A obesidade infantil é uma condição que afeta a saúde e o bem-estar dos pequenos. Além dos potenciais prejuízos psicológicos (baixa autoestima, isolamento social, etc.), pode provocar dislipidemias,

hipertensão, diabetes, problemas ortopédicos e respiratórios. Crianças obesas têm grandes chances de manter a doença e suas complicações na adolescência e vida adulta. Cardiopatias e outras patologias associadas à obesidade manifestam-se mais precocemente a cada dia.

Por trás desse quadro podem existir componentes hereditários, distúrbios biológicos e comportamentais, mas a principal causa é ambiental, ou seja, o sedentarismo e a má alimentação são determinantes. A falta de exercícios (favorecida pelos avanços tecnológicos e a violência urbana) e a expansão dos alimentos industrializados na dieta têm contribuído de sobremaneira.
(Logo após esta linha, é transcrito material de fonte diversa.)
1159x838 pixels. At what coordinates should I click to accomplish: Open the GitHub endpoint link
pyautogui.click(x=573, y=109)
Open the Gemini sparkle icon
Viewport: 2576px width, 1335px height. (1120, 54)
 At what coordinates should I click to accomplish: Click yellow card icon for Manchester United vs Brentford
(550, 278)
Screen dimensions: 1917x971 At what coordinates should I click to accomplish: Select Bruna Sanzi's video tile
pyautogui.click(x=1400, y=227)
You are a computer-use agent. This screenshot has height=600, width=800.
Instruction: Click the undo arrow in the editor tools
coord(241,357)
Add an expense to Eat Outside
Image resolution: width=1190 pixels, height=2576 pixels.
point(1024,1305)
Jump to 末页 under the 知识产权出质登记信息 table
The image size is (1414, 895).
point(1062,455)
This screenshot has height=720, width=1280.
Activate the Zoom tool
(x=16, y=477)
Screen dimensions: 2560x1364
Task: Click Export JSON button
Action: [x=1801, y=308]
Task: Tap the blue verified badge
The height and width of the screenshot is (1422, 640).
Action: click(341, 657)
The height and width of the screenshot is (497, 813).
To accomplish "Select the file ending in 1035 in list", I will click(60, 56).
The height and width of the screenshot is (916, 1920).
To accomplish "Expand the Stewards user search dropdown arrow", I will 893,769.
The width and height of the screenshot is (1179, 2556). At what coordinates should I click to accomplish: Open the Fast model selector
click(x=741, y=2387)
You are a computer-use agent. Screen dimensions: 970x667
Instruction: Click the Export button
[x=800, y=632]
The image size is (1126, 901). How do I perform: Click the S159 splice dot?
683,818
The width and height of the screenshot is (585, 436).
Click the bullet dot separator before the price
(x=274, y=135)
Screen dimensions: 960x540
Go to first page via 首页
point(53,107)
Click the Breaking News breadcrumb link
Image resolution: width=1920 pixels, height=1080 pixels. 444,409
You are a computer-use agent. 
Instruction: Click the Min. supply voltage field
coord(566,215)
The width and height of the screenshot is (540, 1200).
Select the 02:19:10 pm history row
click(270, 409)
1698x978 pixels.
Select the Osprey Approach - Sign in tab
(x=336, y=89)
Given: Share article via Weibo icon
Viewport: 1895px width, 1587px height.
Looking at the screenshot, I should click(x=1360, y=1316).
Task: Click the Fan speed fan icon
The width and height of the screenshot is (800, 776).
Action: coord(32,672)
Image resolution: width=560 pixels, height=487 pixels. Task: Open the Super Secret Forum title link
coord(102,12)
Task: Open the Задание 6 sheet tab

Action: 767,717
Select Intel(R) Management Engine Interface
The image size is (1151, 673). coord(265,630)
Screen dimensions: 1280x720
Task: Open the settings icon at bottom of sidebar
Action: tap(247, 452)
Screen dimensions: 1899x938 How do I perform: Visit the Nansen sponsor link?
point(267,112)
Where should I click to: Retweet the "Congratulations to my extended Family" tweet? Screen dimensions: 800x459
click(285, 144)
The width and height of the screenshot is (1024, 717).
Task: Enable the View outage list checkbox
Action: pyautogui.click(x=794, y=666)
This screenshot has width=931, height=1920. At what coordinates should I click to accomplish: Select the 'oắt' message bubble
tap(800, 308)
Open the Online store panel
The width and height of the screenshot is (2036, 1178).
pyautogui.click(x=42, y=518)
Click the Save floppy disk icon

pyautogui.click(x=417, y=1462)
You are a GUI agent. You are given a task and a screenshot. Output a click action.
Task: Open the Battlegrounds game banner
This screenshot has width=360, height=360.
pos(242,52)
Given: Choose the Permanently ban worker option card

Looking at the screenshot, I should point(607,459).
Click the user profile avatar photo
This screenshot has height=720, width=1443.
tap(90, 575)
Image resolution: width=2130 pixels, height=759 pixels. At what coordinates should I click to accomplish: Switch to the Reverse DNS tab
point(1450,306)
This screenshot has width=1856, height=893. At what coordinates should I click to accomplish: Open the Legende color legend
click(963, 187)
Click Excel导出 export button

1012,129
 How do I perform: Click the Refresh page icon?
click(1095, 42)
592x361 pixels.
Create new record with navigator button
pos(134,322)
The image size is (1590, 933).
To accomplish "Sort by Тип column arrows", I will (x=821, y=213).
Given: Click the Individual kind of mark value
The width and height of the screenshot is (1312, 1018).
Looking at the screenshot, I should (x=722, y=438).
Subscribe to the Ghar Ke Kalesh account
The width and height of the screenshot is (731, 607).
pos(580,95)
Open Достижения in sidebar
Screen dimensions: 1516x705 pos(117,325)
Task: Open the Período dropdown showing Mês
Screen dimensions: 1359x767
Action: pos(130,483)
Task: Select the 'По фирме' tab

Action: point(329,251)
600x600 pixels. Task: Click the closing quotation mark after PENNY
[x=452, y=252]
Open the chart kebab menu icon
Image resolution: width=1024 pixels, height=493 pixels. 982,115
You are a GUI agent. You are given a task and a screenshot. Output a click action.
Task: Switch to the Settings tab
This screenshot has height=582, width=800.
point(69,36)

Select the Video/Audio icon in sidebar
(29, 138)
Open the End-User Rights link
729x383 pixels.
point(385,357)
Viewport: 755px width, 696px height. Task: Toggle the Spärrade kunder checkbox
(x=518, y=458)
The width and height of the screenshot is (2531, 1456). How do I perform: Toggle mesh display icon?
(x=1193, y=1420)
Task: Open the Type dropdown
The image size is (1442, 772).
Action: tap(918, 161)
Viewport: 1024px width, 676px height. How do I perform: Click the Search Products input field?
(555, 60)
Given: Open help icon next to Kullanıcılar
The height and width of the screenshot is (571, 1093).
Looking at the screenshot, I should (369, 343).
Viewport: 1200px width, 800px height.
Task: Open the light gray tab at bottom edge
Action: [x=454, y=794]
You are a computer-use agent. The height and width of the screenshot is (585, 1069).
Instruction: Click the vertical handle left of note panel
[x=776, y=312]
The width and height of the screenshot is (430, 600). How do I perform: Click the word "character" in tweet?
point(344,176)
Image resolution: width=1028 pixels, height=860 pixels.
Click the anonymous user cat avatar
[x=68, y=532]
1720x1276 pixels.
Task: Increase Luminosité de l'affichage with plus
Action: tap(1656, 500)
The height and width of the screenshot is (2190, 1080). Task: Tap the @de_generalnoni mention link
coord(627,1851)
Diante disso, a prevenção é fundamental. A obesidade infantil é responsabilidade de todos. Família, sociedade e poder público precisam agir. Devemos investir na educação alimentar e desenvolver o gosto pela atividade física desde cedo. O ato de brincar é muito importante.

As crianças costumam reproduzir atitudes dos pais e pessoas mais próximas, então, pratique exercícios, interaja com elas e cuide daquilo que leva à mesa!

Para o diagnóstico da obesidade em crianças, assim como a avaliação detalhada e o tratamento correto, procure um médico especialista.